BTLA, a recently cloned coreceptor expressed on lymphocytes, negatively regulates cell activation by recruiting SHP‐1/SHP‐2. However, the mechanisms that regulate the intracellular localization of BTLA and its trafficking to the cell surface in T cells are still unknown. To determine the mechanisms that regulate the expression of BTLA on the surface of T cells, we examined the subcellular localization of BTLA in mouse T cells in a steady state, as well as upon activation by using a confocal laser‐scanning microscopy. We found that BTLA was localized mainly in the Golgi apparatus and secretory lysosomes in resting CD4+ T cells. We also found that intracellular BTLA was translocated to the cell surface and accumulated at the immunological synapse upon TCR stimulation. Furthermore, we found that the BTLA‐HVEM interaction was required for the association of BTLA with lipid rafts. These results indicate that the surface expression of BTLA and its accumulation at the immunological synapse are tightly regulated by TCR and HVEM stimulation to deliver efficient inhibitory signals in the regulation of CD4+ T cell activation.

B and T lymphocyte attenuator inhibits antigen-induced eosinophil recruitment into the airways

Background: Signaling through CD28 family co-receptors regulates activation of CD4+ T cells positively and negatively. It has been shown that stimulatory co-receptors such as CD28 and ICOS play critical roles in the induction of allergic airway inflammation. However, the role of B and T lymphocyte attenuator (BTLA), an inhibitory co-receptor expressed preferentially in Th1 cells, in the regulation of allergic airway inflammation remains to be determined. Methods: We examined antigen-induced eosinophil recruitment and cytokine production in the airways in antigen-sensitized BTLA-deficient (BTLA–/–) mice. We also examined antigen-induced cytokine production and cell proliferation of splenic T cells in antigen-sensitized BTLA–/– mice. Results: Antigen-induced eosinophil recruitment and IL-5 production in the airways was enhanced in antigen-sensitized BTLA–/– mice.

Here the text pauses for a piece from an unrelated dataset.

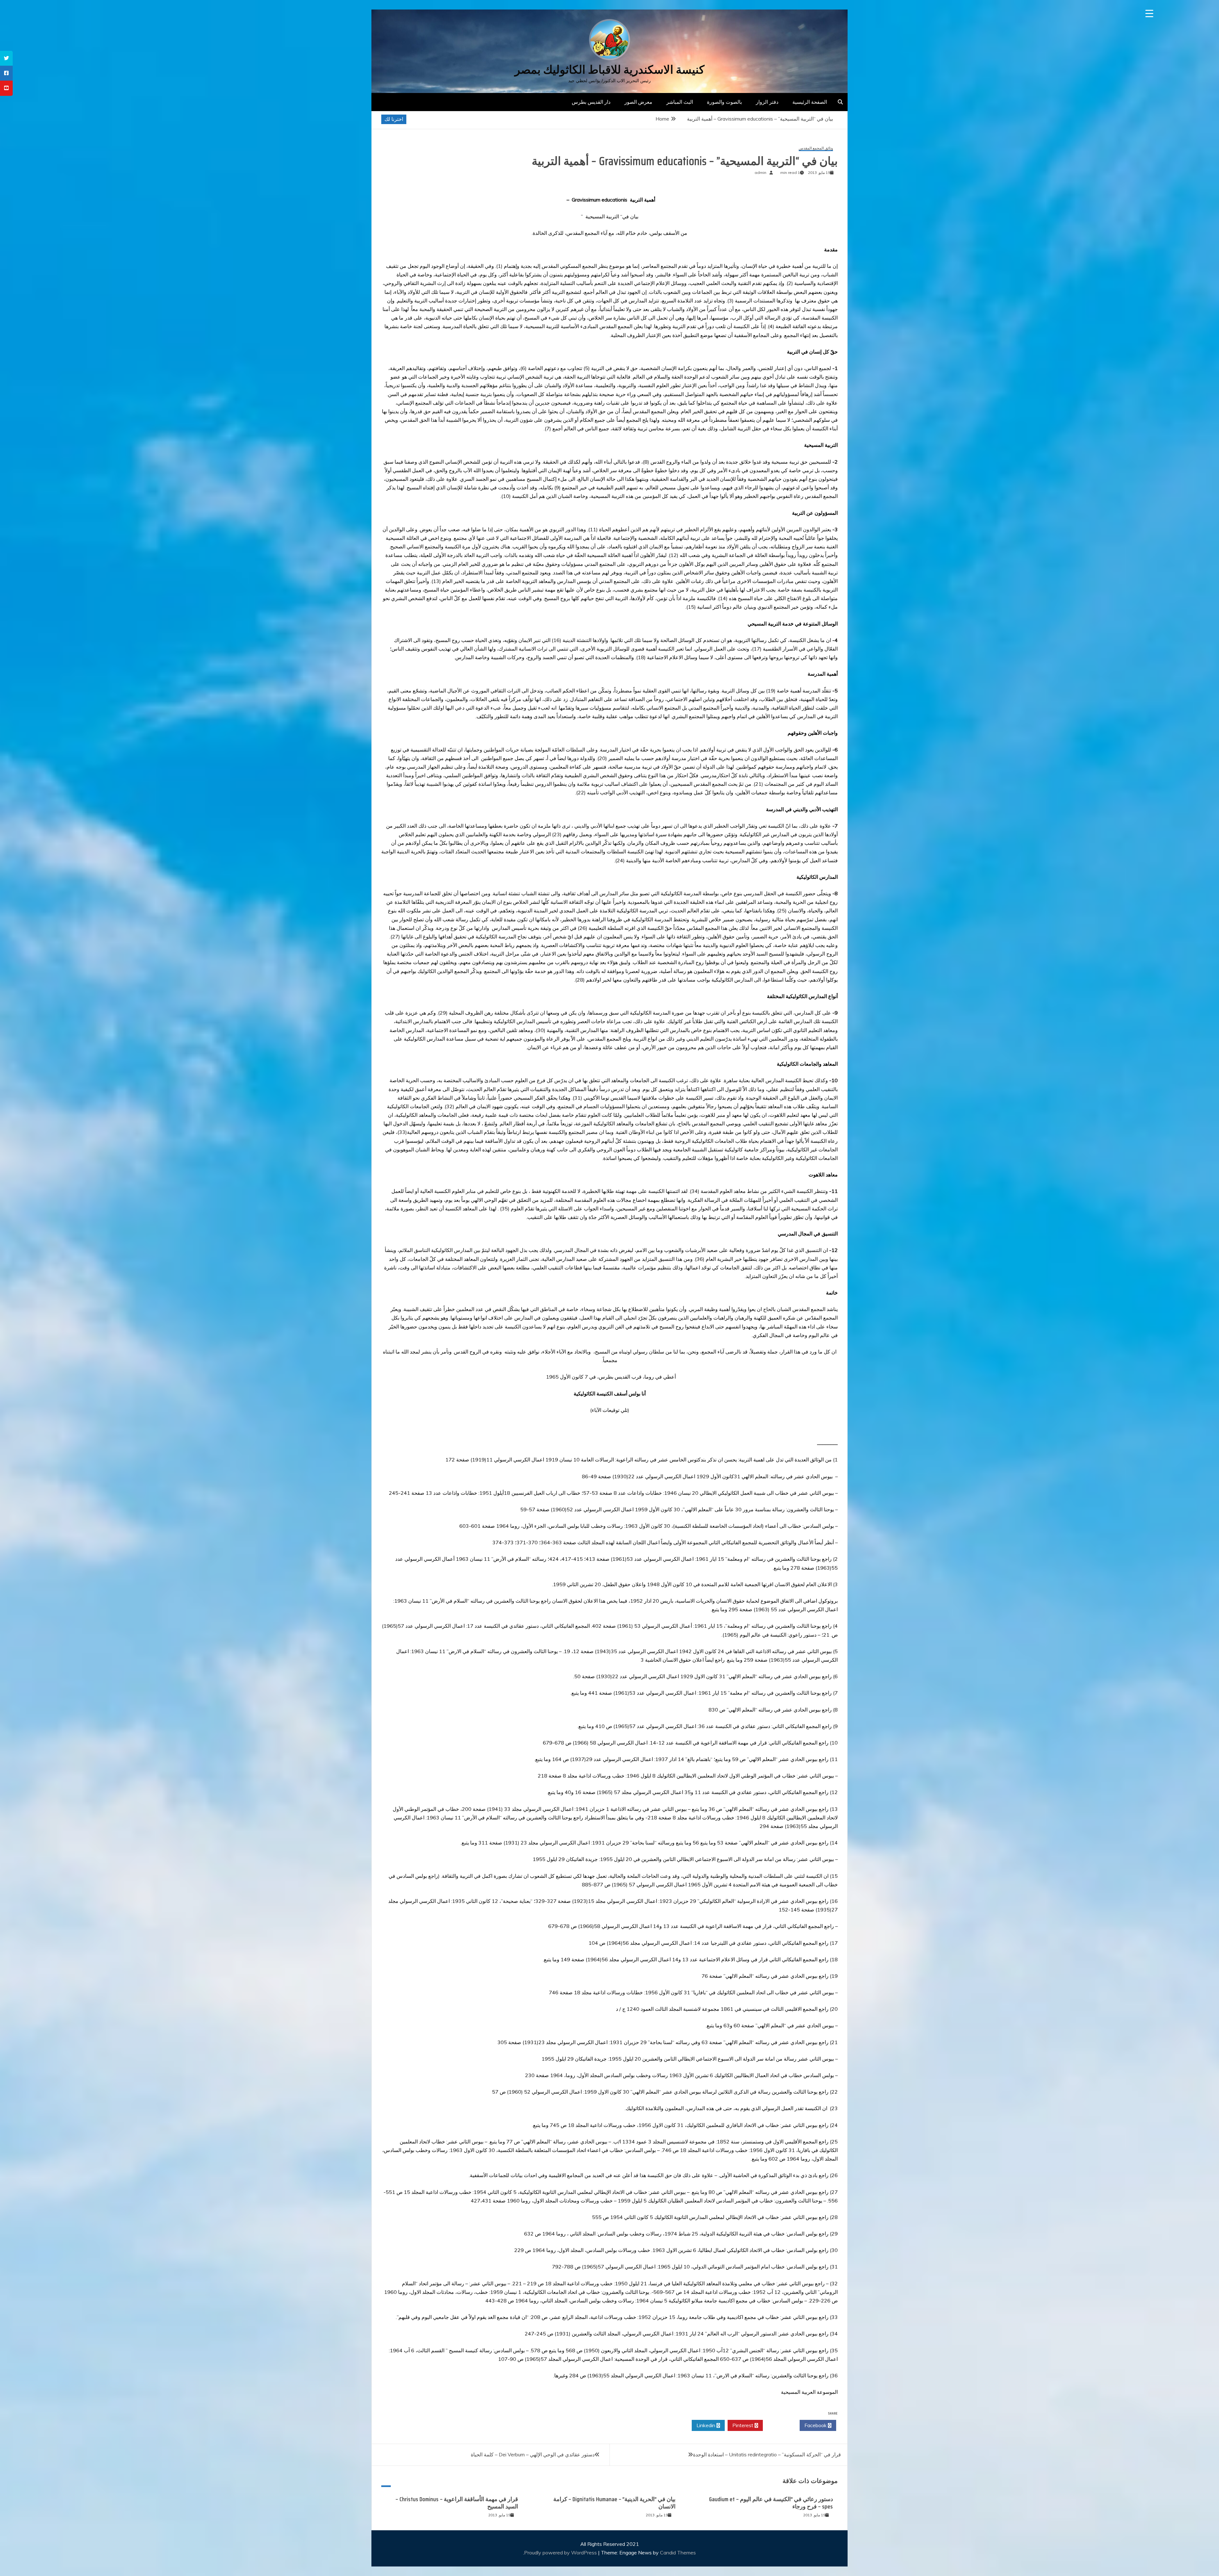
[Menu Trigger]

On the other hand, antigen-induced Th1 and Th2 cytokine production as well as T cell proliferation of splenocytes was normal in BTLA–/–mice. Conclusion: BTLA inhibits antigen-induced eosinophil recruitment into the airways by preventing IL-5 production from Th2 cells.

Lack of B and T lymphocyte attenuator exacerbates autoimmune disorders and induces Fas-independent liver injury in MRL-lpr/lpr mice

MRL/Mp-Fas (lpr) (MRL-lpr) mice develop a systemic autoimmune disease and are considered to be a good model for systemic lupus erythematosus in humans. We have recently shown that mice lacking B and T lymphocyte attenuator (BTLA), an inhibitory co-receptor expressed mainly on lymphocytes, on a 129SvEv background spontaneously develop lymphocytic infiltration in multiple organs and an autoimmune hepatitis (AIH)-like disease. In this study, we investigated the role of BTLA in the pathogenesis of autoimmune diseases in MRL-lpr mice. We found that BTLA-deficient (BTLA(-/-)) MRL-lpr/lpr mice developed severe lymphocytic infiltration in salivary glands, lungs, pancreas, kidneys and joints as compared with BTLA-sufficient (BTLA(+/+)) MRL-lpr/lpr mice. In addition, although AIH-like disease was not found in BTLA(+/+) MRL-lpr/lpr mice, AIH-like disease was exacerbated in BTLA(-/-) MRL-lpr/lpr mice as compared with that in BTLA(-/-) 129SvEv mice. These results suggest that BTLA plays a protective role in autoimmune diseases in MRL-lpr mice and that AIH-like disease develops in BTLA(-/-) mice even in the absence of Fas-dependent signaling.